*** Data excerpts

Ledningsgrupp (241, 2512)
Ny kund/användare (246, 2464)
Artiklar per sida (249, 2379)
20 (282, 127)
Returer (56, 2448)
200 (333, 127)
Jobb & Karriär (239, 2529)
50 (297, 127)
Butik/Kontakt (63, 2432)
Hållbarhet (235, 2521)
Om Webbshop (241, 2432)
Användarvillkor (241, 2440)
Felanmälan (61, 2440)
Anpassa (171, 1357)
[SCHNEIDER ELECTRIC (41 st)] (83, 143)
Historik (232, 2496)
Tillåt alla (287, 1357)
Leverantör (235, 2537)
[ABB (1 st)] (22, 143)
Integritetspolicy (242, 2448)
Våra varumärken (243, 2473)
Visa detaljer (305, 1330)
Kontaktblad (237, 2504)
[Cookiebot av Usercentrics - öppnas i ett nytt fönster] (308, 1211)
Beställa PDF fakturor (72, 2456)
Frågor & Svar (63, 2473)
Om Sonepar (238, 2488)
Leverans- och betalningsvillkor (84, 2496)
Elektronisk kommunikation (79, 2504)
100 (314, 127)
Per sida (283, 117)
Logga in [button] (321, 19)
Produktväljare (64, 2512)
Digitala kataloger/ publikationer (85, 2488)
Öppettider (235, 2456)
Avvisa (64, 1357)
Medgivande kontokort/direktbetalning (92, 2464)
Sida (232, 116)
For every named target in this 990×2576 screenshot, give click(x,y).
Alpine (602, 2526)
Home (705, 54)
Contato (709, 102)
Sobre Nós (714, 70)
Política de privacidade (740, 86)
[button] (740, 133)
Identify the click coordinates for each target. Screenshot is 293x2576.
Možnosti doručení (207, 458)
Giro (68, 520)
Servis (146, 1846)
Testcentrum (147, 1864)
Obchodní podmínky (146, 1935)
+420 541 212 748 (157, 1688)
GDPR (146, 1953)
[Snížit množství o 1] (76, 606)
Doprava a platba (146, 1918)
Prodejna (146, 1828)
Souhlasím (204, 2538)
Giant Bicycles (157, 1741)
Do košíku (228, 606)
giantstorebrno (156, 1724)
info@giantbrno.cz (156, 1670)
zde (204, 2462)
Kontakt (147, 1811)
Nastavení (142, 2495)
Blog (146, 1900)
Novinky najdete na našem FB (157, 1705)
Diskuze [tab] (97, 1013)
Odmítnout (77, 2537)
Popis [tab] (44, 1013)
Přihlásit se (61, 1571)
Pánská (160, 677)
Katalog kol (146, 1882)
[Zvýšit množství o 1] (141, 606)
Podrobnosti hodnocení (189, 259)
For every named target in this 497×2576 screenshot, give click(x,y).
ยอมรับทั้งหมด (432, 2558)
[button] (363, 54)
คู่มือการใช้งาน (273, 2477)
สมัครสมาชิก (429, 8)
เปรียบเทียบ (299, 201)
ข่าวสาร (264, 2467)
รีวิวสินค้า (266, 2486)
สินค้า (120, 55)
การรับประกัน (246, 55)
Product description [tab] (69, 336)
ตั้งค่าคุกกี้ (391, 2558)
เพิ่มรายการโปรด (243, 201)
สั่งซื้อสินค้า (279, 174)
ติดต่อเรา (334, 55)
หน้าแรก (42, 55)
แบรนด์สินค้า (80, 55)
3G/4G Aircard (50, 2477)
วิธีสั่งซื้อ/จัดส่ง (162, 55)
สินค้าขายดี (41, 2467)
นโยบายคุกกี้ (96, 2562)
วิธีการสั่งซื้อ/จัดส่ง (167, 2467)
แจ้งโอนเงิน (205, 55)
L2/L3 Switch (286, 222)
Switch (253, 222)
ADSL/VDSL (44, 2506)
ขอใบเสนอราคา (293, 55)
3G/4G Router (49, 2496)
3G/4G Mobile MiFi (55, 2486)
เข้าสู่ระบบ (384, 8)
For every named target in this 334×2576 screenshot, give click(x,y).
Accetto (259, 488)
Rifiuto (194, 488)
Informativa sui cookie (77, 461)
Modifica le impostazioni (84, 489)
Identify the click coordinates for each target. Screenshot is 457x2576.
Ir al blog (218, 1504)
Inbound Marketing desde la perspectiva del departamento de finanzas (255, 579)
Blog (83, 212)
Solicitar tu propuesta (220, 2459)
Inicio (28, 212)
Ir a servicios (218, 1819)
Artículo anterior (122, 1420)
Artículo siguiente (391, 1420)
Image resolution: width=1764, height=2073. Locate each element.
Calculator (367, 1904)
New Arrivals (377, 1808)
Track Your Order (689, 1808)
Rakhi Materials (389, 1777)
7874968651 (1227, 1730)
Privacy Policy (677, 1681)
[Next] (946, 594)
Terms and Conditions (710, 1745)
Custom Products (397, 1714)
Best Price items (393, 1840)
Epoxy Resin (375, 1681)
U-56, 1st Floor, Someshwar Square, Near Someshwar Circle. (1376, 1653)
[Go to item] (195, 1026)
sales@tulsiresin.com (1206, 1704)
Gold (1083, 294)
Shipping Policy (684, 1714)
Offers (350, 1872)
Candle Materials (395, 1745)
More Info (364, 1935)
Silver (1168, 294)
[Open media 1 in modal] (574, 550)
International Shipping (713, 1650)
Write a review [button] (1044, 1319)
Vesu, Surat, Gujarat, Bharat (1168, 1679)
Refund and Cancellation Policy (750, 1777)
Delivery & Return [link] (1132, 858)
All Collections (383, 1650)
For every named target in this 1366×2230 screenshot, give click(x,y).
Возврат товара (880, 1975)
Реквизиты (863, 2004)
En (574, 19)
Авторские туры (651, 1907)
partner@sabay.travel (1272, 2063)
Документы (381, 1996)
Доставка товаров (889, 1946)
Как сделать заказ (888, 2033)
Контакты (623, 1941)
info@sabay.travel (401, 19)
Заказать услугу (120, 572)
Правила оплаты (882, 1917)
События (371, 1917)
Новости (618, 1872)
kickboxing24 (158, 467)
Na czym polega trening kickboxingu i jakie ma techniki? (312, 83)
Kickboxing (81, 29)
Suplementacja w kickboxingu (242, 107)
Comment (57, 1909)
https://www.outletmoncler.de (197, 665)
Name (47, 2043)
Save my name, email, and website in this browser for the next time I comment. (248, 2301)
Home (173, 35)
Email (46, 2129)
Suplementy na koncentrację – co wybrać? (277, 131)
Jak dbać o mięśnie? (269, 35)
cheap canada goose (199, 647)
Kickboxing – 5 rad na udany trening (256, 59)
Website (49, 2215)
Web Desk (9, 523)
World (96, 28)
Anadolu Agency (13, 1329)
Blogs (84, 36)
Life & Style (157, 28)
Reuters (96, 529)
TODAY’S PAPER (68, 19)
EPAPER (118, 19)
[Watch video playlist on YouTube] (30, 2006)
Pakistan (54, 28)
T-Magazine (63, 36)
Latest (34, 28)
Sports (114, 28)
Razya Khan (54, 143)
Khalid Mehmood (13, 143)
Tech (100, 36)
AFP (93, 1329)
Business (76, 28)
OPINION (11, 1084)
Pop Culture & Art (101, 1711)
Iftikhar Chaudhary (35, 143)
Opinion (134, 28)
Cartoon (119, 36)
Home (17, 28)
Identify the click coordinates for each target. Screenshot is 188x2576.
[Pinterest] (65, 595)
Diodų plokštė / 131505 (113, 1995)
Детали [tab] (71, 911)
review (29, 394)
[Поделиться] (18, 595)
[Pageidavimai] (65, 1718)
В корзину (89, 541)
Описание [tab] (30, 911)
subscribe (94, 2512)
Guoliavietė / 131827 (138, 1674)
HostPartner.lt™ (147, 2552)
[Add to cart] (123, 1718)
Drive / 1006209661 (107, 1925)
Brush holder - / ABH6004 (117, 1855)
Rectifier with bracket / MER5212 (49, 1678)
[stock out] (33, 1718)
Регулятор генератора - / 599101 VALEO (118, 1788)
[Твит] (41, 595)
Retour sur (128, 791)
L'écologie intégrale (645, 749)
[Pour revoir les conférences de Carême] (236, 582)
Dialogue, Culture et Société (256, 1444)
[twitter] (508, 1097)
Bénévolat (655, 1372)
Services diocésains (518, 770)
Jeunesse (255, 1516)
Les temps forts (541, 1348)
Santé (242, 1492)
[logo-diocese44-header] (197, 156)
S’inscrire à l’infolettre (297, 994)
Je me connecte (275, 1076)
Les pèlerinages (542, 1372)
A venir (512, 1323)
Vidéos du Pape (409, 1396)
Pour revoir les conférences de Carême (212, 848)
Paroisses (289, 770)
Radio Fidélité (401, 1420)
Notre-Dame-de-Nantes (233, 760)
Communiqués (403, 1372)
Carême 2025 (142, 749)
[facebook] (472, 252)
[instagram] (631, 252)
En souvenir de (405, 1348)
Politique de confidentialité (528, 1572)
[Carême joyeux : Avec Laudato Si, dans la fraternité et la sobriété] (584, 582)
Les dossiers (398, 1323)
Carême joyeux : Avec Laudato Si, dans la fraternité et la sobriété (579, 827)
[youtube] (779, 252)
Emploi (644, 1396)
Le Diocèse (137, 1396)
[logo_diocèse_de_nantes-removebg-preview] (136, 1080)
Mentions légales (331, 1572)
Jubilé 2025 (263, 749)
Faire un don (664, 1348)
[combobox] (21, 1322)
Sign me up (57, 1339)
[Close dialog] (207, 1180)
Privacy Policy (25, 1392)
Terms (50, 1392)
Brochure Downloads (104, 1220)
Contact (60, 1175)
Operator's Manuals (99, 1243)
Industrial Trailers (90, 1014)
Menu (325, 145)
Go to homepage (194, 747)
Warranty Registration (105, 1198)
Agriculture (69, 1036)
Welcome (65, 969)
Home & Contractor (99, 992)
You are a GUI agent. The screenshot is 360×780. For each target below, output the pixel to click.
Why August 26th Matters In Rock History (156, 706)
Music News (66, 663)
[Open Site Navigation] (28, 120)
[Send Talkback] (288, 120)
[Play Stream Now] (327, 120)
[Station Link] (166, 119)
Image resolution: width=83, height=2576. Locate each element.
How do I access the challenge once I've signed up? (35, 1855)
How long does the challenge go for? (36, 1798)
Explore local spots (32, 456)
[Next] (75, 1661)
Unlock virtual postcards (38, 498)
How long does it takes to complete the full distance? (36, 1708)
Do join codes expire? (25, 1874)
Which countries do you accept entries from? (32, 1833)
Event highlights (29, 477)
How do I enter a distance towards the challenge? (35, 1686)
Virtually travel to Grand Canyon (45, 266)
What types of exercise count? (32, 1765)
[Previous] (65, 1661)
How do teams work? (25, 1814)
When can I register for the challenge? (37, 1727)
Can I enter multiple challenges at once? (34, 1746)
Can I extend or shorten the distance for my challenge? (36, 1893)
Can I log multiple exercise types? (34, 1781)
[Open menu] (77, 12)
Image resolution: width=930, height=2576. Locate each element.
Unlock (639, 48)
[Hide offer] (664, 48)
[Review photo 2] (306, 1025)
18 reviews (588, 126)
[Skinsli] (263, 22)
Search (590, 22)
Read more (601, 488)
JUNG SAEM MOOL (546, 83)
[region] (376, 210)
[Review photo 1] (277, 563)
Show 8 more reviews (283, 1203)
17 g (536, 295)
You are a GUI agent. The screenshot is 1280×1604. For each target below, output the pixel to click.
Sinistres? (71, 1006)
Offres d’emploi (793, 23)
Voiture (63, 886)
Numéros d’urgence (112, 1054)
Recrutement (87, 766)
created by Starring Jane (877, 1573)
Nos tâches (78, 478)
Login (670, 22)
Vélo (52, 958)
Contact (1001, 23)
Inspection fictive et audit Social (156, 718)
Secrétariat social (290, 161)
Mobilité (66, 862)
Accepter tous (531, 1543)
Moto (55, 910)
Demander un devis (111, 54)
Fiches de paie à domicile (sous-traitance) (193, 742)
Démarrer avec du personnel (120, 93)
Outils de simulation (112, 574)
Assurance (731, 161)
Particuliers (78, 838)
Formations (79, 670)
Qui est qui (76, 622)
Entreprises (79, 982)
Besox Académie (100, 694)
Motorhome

******

- What is needed: In the entries above, please find the line with "Communiqués (403, 1372)" and the line with "[Close dialog] (207, 1180)", then write out exactly those two lines and every line between them, and nothing more.

- Reply to the exercise:
Communiqués (403, 1372)
Carême 2025 (142, 749)
[facebook] (472, 252)
[instagram] (631, 252)
En souvenir de (405, 1348)
Politique de confidentialité (528, 1572)
[Carême joyeux : Avec Laudato Si, dans la fraternité et la sobriété] (584, 582)
Les dossiers (398, 1323)
Carême joyeux : Avec Laudato Si, dans la fraternité et la sobriété (579, 827)
[youtube] (779, 252)
Emploi (644, 1396)
Le Diocèse (137, 1396)
[logo_diocèse_de_nantes-removebg-preview] (136, 1080)
Mentions légales (331, 1572)
Jubilé 2025 (263, 749)
Faire un don (664, 1348)
[combobox] (21, 1322)
Sign me up (57, 1339)
[Close dialog] (207, 1180)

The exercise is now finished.